__Material for this task__.
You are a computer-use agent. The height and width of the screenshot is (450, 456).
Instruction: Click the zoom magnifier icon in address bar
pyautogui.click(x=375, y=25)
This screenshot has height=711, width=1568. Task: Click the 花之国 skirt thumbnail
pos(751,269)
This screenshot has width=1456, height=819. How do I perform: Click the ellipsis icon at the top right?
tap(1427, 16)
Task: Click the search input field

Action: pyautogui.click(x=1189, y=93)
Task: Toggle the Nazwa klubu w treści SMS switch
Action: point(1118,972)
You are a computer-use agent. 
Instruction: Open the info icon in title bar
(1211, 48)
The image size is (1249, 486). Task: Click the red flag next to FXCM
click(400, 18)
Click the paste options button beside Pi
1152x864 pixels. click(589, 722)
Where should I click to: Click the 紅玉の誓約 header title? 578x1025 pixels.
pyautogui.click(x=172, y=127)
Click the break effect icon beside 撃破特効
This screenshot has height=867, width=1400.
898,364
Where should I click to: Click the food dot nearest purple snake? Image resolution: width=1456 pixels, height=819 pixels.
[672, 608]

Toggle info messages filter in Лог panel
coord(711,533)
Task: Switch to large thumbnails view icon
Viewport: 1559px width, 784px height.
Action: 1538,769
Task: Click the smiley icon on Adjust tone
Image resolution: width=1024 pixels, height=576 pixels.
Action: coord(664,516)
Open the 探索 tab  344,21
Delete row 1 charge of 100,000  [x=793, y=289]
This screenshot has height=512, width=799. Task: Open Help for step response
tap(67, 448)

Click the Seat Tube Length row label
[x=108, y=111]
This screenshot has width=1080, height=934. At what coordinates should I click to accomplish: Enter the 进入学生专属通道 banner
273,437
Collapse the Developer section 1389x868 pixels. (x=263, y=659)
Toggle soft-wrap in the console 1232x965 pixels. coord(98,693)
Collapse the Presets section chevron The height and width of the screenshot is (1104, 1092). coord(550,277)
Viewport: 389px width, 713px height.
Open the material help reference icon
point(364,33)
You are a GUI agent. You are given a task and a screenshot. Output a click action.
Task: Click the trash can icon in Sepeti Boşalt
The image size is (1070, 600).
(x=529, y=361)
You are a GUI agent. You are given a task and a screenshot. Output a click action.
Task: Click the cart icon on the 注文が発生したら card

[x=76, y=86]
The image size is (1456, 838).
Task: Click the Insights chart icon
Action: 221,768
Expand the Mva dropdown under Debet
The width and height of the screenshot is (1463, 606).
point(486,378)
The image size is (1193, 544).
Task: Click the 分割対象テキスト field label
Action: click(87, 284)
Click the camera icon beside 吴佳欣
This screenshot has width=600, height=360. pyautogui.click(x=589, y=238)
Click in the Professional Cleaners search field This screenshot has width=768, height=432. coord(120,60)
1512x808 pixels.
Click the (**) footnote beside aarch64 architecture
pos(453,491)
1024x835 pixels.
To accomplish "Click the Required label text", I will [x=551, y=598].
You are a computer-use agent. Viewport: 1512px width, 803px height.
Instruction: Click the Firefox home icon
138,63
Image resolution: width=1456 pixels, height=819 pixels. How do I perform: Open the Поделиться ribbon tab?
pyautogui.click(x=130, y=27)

__Problem description__. Show each line of the data above that contains the string "Viewport", copying every such line in full. Matching is case-sensitive.

__Exercise response__.
Viewport: 1559px width, 784px height.
Viewport: 389px width, 713px height.
You are a computer-use agent. Viewport: 1512px width, 803px height.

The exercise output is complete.